Keeping in mind that the AC is in close contact with proximal germ 
cells at least up to the L2 molt, we propose two models to account for 
our findings.  In one model, we postulate that cell-cell interactions 
prevent the AC from expressing the 'DTC-to-germline' signal.  Either 
ablation of somatic cells neighboring the AC or removal of lin-12 
activity would result in the expression of the 'DTC-to-germline' 
signal by the AC, which would promote mitosis in proximal germ cells.
Another model relies on the proposal that lin-12 functions as the 
receptor for the 'AC-to-VU' signal, which emanates from the 
presumptive AC (Seydoux and Greenwald, 1989) and that glp-1 functions 
as the receptor for the 'DTC-to-germline' signal (Austin and Kimble, 
1987; Yochem and Greenwald, 1989).  In view of the functional and 
molecular similarities between lin-12 and glp-1 (see Yochem and 
Greenwald, 1989), we postulate that the 'AC-to-VU' signal can activate 
glp-1 in germ cells.  In wild type, the 'AC-to-VU' signal 
preferentially binds to lin-12 and not glp-1.  In lin-12(0) 

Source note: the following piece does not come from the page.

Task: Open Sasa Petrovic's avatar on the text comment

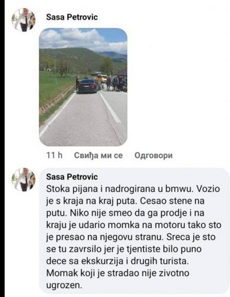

hermaphrodites, however, the 'AC-to-VU' signal is available to 
activate glp-1 and promote mitosis in proximal germ cells.  Similarly, 
in operated wild type hermaphrodites in which cells we hypothesize are 
expressing lin-12 have been ablated, the 'AC-to-VU' signal can 
activate glp-1 in proximal germ cells.
We are currently testing the requirement for glp-1 for the proximal 
mitosis observed in operated lin-12(+) hermaphrodites by repeating our 
ablation experiments in glp-1(ts) animals.  We are also reverting the 
lin-12(0) germline defect to help us distinguish between different 
models and perhaps to define the 'AC-to-VU' signal.